Whoever it was the man was praying to. It likely wasn't one of the major gods, or any of the lesser gods that come to recollection. It seems likely to her that one being worshiped was a demon. Angels and Demons are sometimes able to grant spells, but are not true deities. 



Vergil said:


> *Merisiel*
> 
> "7?! Aw, I can't afford that much. Oh but I do so love this scarf. if you were to put the price down to 6, well, I'd be. ever. so. grateful." She bit her bottom lip, "and if you still can't find it in your heart to offer me anything then you'd be risking facing a woman scorned."
> 
> ...



((Rolls a d20 behind the magical DM screen called the Internet))
((Its 1d20 + Charisma you got a 7, which isn't high enough.))

"Oh, but the 7 is such a great price," the man claimed with a nice, pleasing tone, "at 6 I would start to loose money!"


----------



## Cardboard Tube Knight (Feb 11, 2010)

Valeros approaches the four boys outside of the weapons stand and comes to a stop, placing one hand down on his hip and the other at the stubble on his face, "Looks like you're a little short to get that," he said, "How much more do you need?" he asked glancing over the table of weapons and trinkets. "Aren't you boys a little young to be buying a weapon?" he asked.


----------



## strongarm85 (Feb 11, 2010)

The boys look to be way short. Between the four of them they what amounts to less than 1 gold piece. While a regular Shuriken would be worth 1 gold piece, the master work ones on display would go for around 30.
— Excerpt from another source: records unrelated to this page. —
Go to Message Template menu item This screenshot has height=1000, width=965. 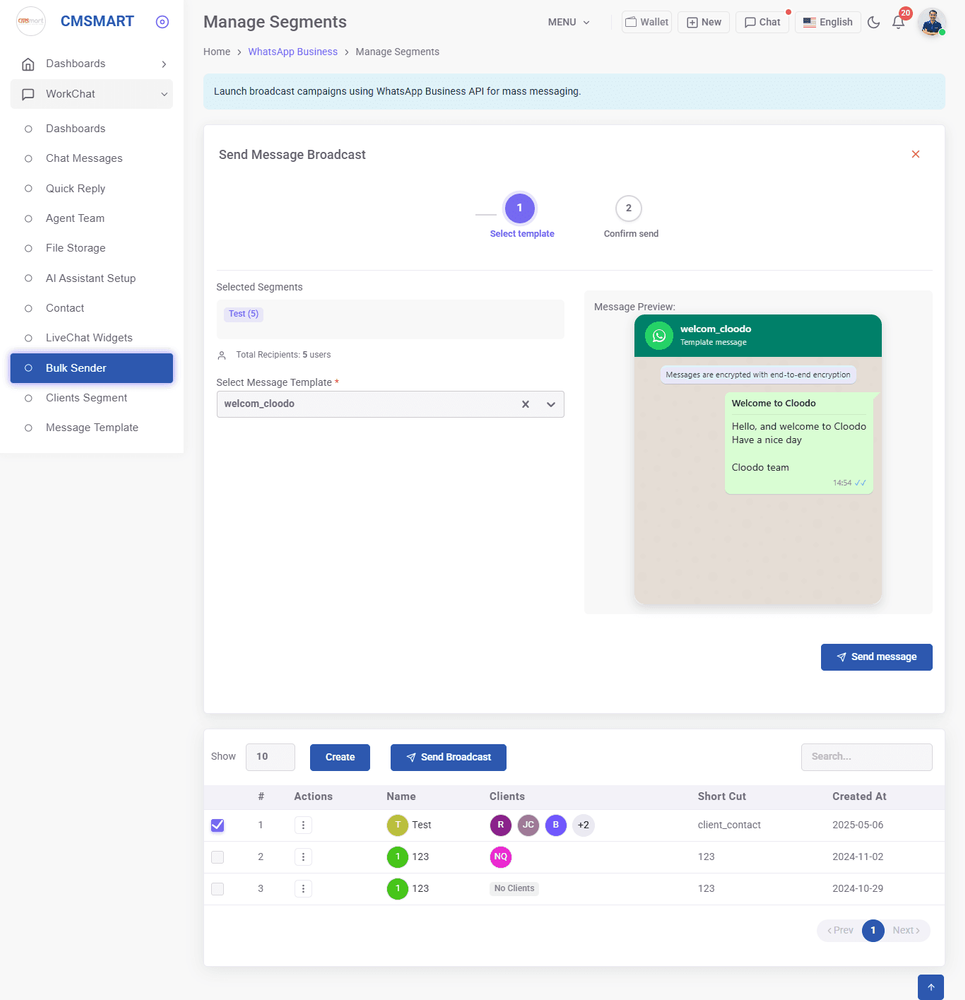point(92,428)

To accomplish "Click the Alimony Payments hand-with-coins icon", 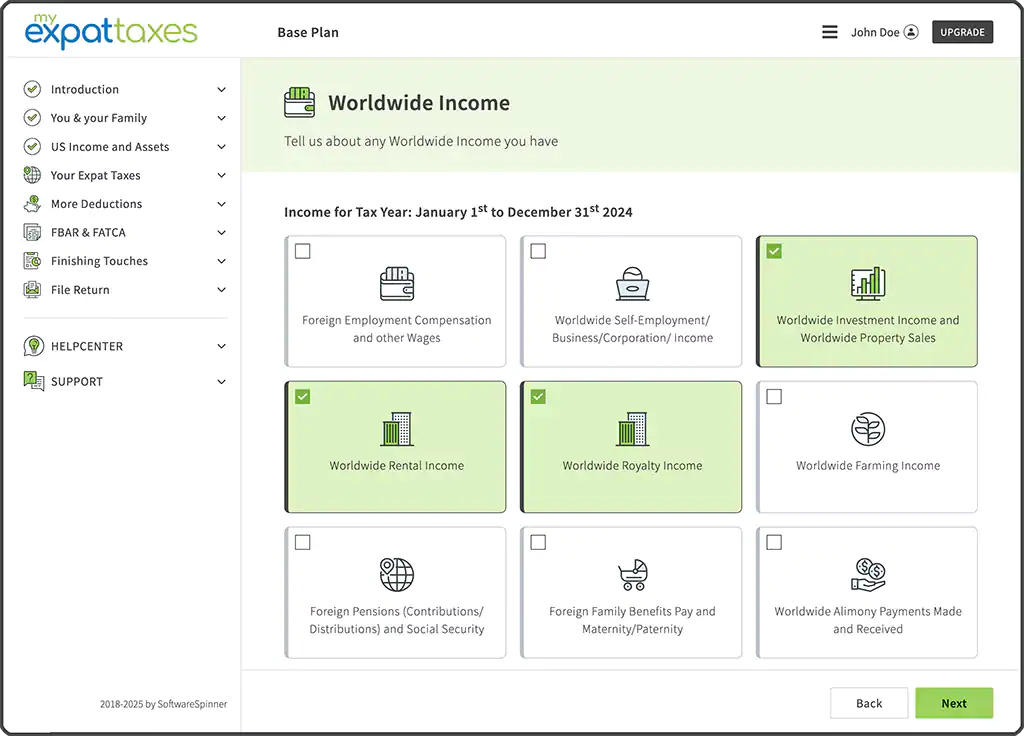I will [867, 574].
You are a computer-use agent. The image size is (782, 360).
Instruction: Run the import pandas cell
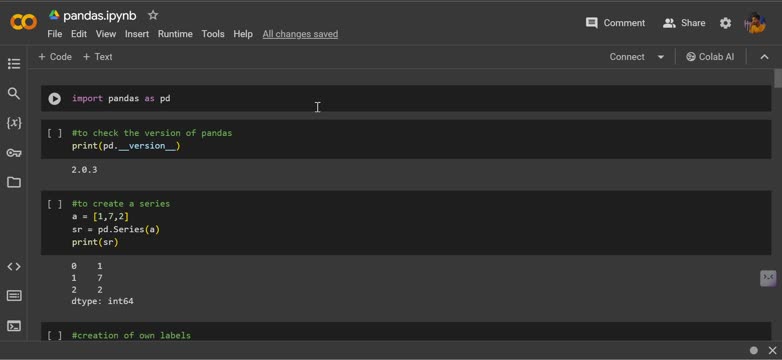pos(54,99)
When Valeros talks to them, they act as if they've been caught red handed doing something they shouldn't and decided to run for it.


----------



## Cardboard Tube Knight (Feb 11, 2010)

Valeros looks to the shop girl with a smile, "I guess I scared them off, sorry about that...not sure how you'll ever get anything done with me hanging around frightening all of your customers away." He leans down on the counter in the least imposing way possible and tries to make small talk, "It seems a little odd for you to have this stand here," he says.


----------



## strongarm85 (Feb 11, 2010)

"You never know whose going to buy" she says as she holds out her hand and introduces herself, "Savah Bevaniky. Varasia attracts a lot of adventuring types on account of all of the old ruins. Several people in town used to be adventurers, even me."


----------



## Vergil (Feb 11, 2010)

*Merisiel*

She was irritated that she lost but taken by the scarf. It was rather nice.
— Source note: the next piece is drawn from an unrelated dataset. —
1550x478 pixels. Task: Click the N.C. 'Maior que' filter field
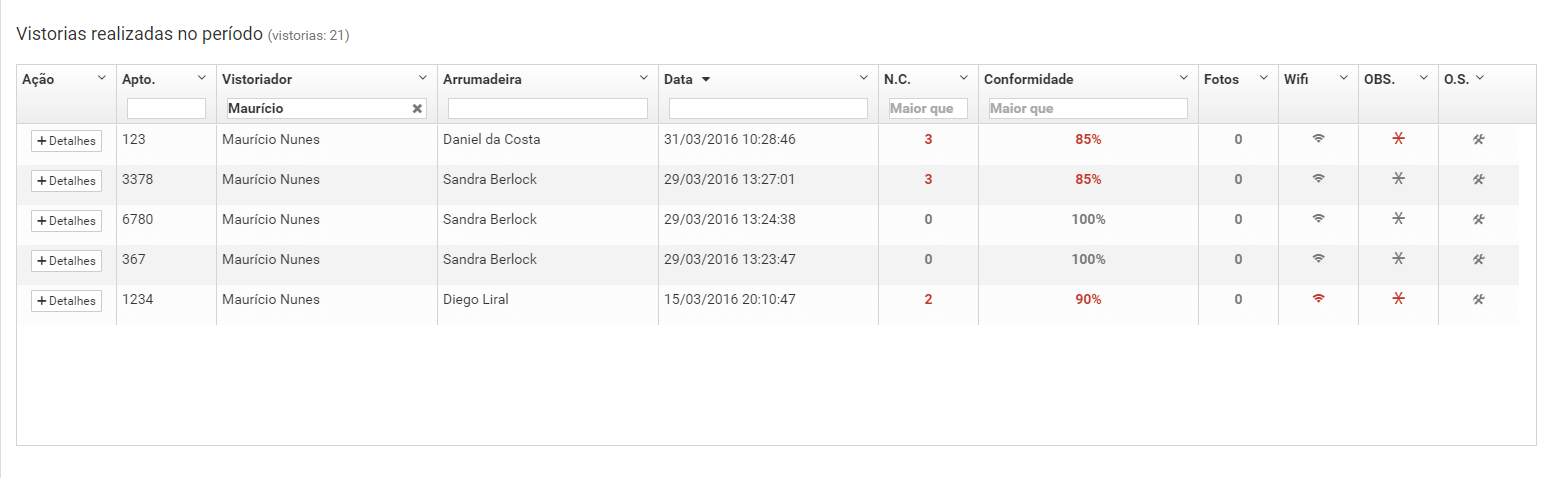(x=928, y=108)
"7 gold.." she sighed, "You're lucky I don't strangle you to death with this thing. I could buy enough booze to get me sufficiently plastered for the evening. Then again, I'd get drool and all sorts on it and that'd just be a waste." She said handing over her money with a cheeky half smile

"I don't suppose you know where I can find work around these parts do you? I seem to be spending a lot of money on things like this recently..." She said donning her new scarf. It was very warm indeed and the extra pockets would come in handy.


----------



## strongarm85 (Feb 11, 2010)

The merchant smiles and collects the gold, as he does so he answers her question, "Oh, there are lots of ways to come into money in Sandpoint. How much depends on what you are willing to do. Of course there are quite a few people in town who've made their fortunes exploring the surrounding ruins."

And so the festival went on. At noon, Father Zantus and his acolytes wheel a large covered wagon into the square, and after recounting the short parable of how Desna first fell to earth and was nursed back to health by a blind child who she transformed into an immortal butterfly as a reward for her aid, they pull aside the wagon’s cover, releasing the thousand children of Desna—a furious storm of a thousand swallowtail butterflies that swarm into the air in a spiraling riot of color to a great cheer from the crowd. Throughout the rest of the day, children futilely chase butterflies, never quite quick enough to catch them.

Lunch is served soon afterwords free of charge. The Rusty Dragon offers their curry-spiced salmon and early winterdrop mead. The Hagfish's offer is a Lobster Chowder and the White Deer’s offers peppercorn venison. From the offerings it appears that the Rusty Dragon is trying very hard to completely overshadow the competition, and they just might do it.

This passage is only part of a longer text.